**YOUR GOAL:** Below are the records; return every line from the one that contains "Given: Click the Early Bird badge icon" to the last, exactly, skipping the pictures.

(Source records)
——————

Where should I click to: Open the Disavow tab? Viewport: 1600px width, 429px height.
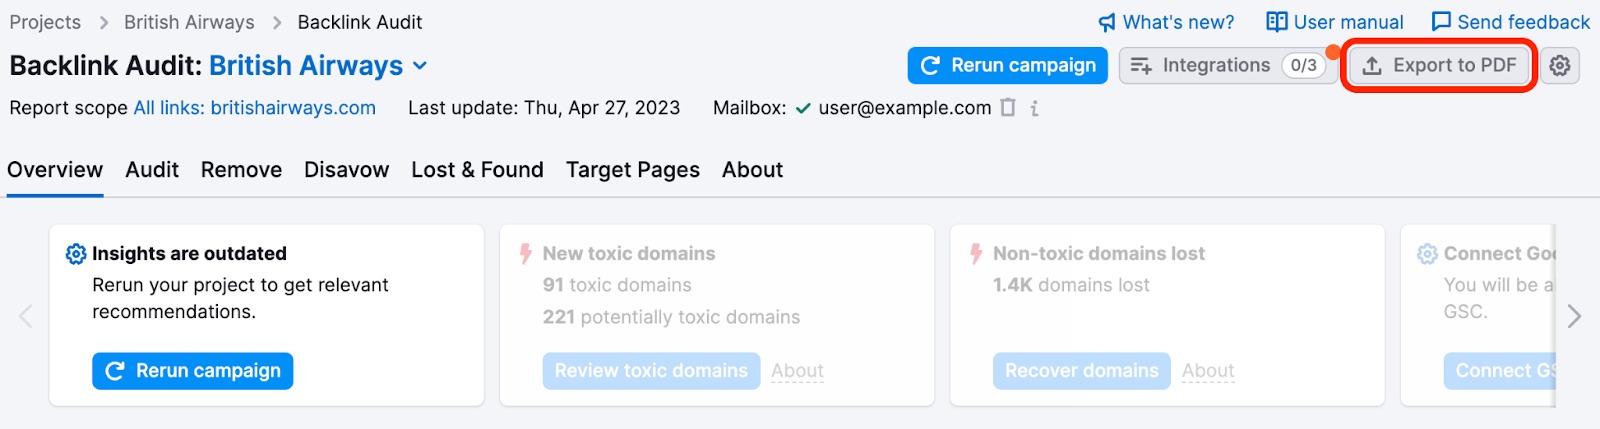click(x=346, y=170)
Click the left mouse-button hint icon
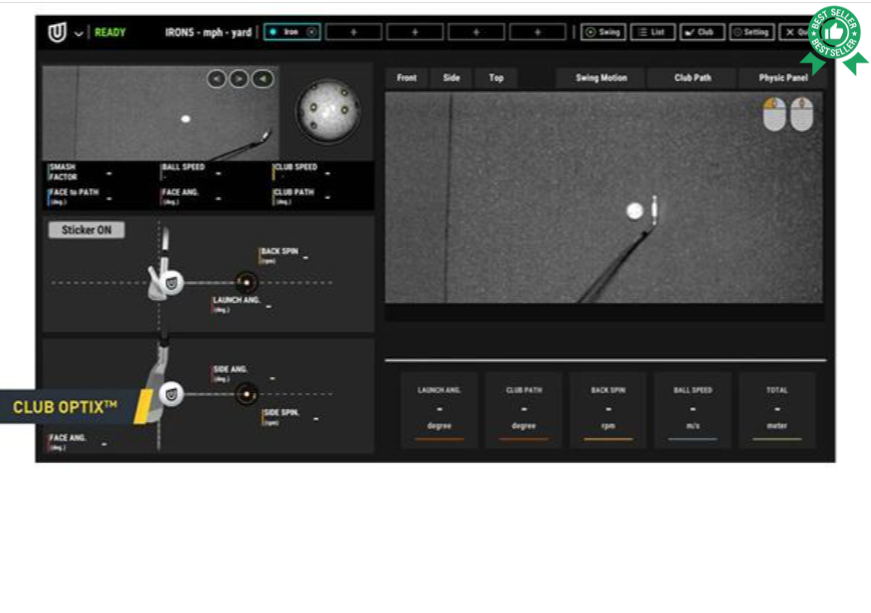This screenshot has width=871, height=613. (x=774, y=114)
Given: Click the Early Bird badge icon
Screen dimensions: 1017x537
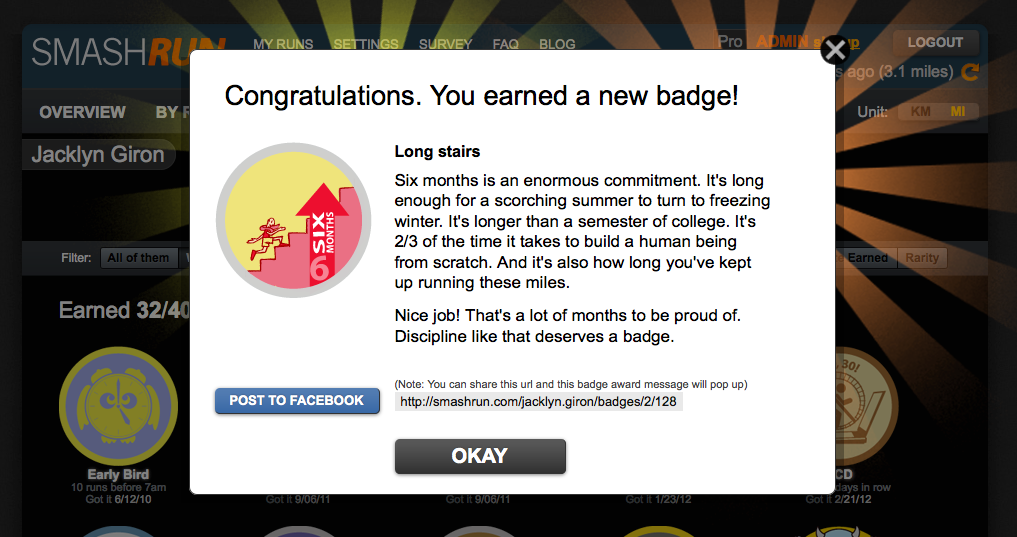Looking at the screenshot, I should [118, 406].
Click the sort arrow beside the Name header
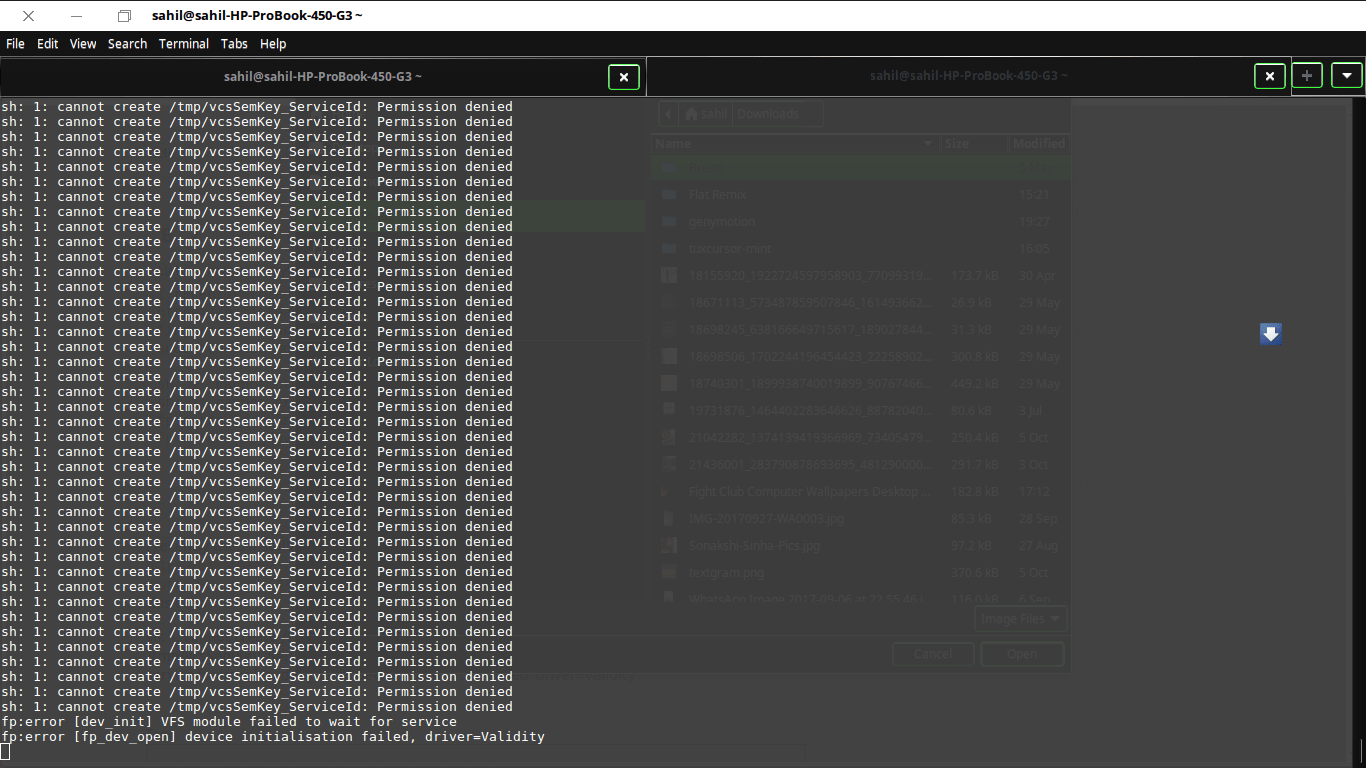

——————

**ANSWER TO THIS PROBLEM:**
Given: Click the Early Bird badge icon
Screen dimensions: 1017x537
Looking at the screenshot, I should [118, 406].
Click the sort arrow beside the Name header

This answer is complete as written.